菅義偉首相は10月26日に開会した臨時国会の所信表明演説で、国内の温暖化ガスの排出を2050年までに「実質ゼロ」とする方針を表明した。
 首相就任後初めての所信表明の目玉として内外にアピールすることを狙ったもので、菅政権の好イメージを演出する戦略としてはうってつけの政策だ。だが、この「2050年カーボンニュートラル宣言」は、実は安倍晋三前首相時代から政府内で着々と準備を進めていた既定路線だ。

(写真提供:ロイター=共同)

 「我が国は、2050年までに、温室効果ガスの排出を全体としてゼロにする、2050年カーボンニュートラル、脱炭素社会の実現を目指すことを、ここに宣言いたします」。
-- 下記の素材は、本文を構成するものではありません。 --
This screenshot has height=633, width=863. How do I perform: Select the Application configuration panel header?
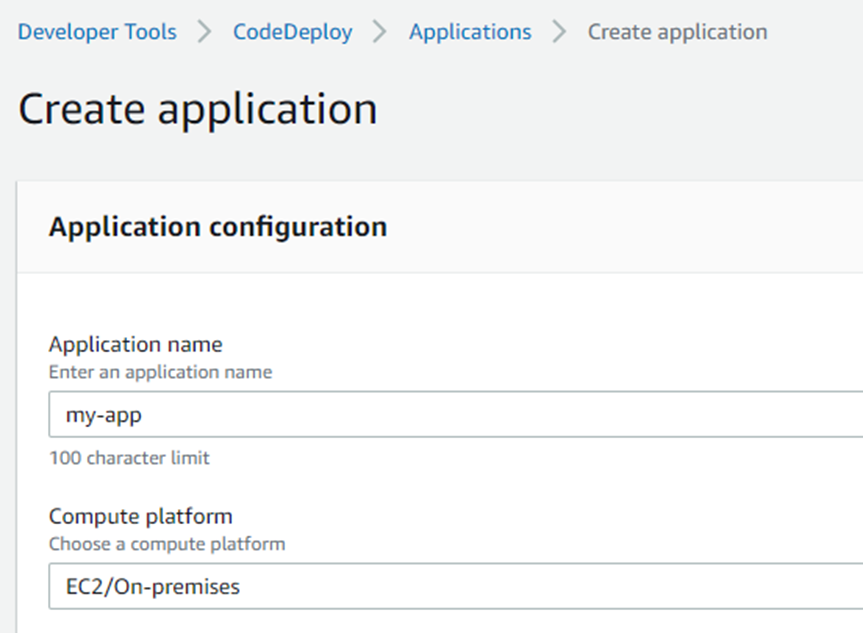pos(218,227)
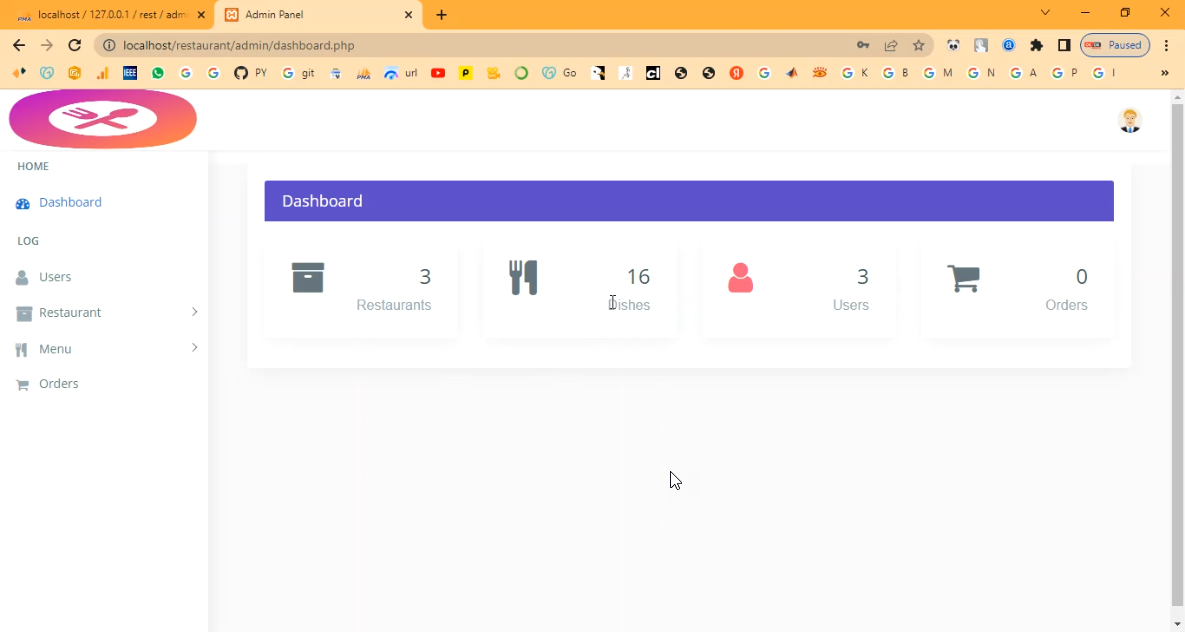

菅首相は力強く宣言した。

 2050年カーボンニュートラルはCO2やメタンなどの温暖化ガス排出量を、森林吸収や排出量取引などで吸収される量を差し引いて全体としてゼロにすることだ。

 政府はこれまで「2050年に80%削減」としてきたが、明確な年限を示した上でゼロにまで踏み込んだことに、海外から称賛の声が相次いだ。

 実際、国連事務総長のアントニオ・グテーレス氏は「菅首相の表明に勇気づけられた。前向きな進展に首相のリーダーシップに感謝したい」と喝采した。各国首脳や海外の国際企業代表らの反応は、中国が2060年カーボンニュートラルを発表した時とは違って鮮明だった。それだけに今回の仕掛けは成功したと言える。

 ここで1つの疑問が浮かぶ。菅首相は気候変動問題に熱心だったのかということだ。

 少なくとも安倍政権の官房長官時代、目立った発言や行動をしたことはなかった。むしろ温暖化ガスを大量に排出する石炭火力発電の輸出について「日本の石炭火力は効率がいいんだろ」と言い放ち、国際的に批判が強まっていた石炭火力輸出にお墨付きを与えていたぐらいだ。

きっかけは自公政権合意

 その程度の認識だった菅首相が乗り気になったのはなぜだろうか。1つは連立政権を組む公明党の突き上げ。もう1つは、ある人物の進言だ。

 菅首相がカーボンニュートラル宣言を打ち出す予兆は就任直後にあった。9月中旬。公明党の支持母体である創価学会の幹部らが都内で会合を開いていた。様々な話に興じている時、学会幹部の携帯電話が鳴った。「菅です」。電話は新しく結ぶ自公の政権合意についてだった。

 学会内では若年層、女性を中心に気候変動対策を求める声が強まっていた。同席していた省庁幹部の口添えも手伝って、学会幹部は「脱炭素政策を入れてほしい」と菅首相に伝えた。菅首相は即座に入れると答えたという。

 菅首相は公明党とかなり強いパイプがある。政権運営も考えればむげにできない相手だ。脱炭素社会、気候変動対策そのものへの関心というより、政権運営を円滑にするための判断だが、菅首相のアタマに「脱炭素」がインプットされたことには違いない。